Stored data
*** Block opens ***

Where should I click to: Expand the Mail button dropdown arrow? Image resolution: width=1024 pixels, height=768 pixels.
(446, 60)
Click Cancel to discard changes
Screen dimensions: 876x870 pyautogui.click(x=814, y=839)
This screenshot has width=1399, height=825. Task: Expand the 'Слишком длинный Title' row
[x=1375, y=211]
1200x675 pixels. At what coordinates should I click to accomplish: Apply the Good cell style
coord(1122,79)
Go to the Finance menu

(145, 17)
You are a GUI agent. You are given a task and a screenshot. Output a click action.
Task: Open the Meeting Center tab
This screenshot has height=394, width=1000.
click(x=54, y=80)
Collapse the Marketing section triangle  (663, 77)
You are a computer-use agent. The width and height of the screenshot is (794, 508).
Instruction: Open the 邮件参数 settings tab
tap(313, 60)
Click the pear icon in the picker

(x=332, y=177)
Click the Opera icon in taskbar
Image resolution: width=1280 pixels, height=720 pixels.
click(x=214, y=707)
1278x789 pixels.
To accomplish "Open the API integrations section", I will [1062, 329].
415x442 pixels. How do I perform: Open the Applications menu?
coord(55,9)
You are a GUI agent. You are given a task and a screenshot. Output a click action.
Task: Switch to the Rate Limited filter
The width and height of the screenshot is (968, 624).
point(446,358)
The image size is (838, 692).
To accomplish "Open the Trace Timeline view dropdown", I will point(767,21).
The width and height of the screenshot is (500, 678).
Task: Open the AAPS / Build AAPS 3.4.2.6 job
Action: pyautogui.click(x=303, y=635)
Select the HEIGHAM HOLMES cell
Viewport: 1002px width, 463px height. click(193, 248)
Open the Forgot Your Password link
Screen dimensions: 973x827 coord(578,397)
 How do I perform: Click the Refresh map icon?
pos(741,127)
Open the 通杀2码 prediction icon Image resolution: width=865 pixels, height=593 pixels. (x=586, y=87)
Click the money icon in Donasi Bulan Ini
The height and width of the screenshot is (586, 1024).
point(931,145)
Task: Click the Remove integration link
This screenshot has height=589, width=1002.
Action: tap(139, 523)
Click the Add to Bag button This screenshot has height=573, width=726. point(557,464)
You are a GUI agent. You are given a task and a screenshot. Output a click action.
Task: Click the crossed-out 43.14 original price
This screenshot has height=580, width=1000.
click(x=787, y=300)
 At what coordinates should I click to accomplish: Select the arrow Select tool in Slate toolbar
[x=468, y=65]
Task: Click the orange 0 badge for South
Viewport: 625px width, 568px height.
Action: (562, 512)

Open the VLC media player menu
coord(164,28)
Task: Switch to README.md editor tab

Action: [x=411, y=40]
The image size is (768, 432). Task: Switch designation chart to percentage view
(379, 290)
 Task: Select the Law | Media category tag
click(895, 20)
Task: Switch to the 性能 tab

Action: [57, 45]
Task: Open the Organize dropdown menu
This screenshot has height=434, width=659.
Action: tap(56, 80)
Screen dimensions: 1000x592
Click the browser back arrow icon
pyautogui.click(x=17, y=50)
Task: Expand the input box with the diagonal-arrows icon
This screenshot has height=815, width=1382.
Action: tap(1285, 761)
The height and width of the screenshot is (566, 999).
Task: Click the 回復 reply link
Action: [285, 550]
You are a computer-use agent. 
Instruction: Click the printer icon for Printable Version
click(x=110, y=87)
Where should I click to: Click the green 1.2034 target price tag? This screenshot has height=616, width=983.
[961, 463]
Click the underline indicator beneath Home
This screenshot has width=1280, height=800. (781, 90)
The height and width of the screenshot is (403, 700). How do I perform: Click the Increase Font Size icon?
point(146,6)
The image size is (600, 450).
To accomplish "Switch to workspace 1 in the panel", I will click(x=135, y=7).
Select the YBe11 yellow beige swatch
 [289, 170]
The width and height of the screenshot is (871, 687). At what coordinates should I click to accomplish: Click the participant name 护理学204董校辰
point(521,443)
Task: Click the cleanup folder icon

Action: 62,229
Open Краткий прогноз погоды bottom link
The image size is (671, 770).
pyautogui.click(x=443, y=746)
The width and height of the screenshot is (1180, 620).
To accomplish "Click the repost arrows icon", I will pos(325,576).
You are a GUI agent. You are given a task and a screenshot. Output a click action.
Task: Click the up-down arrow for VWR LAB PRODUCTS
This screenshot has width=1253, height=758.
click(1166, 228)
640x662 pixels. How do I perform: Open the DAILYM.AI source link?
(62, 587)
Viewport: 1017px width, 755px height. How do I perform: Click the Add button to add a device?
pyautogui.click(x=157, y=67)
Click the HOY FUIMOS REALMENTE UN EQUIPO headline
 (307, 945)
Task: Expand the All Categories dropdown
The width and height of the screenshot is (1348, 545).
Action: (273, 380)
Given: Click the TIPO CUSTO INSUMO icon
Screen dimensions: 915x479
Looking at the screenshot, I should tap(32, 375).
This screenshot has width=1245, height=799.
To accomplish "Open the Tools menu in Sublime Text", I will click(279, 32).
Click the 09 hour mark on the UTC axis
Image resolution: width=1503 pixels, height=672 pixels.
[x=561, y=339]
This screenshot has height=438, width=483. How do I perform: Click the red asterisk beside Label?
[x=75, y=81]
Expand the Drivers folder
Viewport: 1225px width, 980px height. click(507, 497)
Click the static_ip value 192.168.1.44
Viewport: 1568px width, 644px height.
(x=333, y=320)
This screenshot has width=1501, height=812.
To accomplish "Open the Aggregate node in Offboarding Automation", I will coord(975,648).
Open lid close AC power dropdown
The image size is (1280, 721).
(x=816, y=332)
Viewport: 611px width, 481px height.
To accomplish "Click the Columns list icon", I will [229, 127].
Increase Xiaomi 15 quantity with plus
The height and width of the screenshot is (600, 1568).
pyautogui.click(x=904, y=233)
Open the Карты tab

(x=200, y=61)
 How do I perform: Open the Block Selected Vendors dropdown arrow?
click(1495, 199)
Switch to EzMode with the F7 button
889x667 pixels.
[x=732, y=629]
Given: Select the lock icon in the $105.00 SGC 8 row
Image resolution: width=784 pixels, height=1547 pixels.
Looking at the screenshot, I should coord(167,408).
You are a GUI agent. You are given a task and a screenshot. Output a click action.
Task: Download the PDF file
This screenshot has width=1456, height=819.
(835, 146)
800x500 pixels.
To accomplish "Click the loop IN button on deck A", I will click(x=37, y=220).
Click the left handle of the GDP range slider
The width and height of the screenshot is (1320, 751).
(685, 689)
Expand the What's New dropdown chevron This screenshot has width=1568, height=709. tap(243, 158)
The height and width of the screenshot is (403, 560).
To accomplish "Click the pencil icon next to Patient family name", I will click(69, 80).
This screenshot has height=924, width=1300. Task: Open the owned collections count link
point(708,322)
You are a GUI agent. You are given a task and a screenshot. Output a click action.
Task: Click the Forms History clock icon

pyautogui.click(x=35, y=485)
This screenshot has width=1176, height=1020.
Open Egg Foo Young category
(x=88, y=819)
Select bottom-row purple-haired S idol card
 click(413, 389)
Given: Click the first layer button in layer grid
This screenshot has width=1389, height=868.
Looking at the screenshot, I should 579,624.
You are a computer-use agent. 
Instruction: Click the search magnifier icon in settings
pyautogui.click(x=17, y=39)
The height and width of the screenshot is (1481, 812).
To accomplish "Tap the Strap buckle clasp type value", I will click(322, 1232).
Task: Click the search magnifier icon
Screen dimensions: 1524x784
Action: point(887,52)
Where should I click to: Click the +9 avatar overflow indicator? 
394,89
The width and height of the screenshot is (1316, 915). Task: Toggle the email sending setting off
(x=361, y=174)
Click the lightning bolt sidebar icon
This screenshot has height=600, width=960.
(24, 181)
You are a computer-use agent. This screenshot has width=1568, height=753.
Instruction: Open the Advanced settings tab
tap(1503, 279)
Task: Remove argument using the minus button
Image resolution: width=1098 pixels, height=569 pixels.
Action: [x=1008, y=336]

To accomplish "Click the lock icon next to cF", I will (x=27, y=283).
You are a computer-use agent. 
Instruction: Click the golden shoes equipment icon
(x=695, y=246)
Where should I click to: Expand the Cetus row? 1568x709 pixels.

*** Block closes ***

Brief |
Whenever the word "section" appears in a line of the data above, that line counts. Say how many lines count, and nothing more.

Worked solution |
2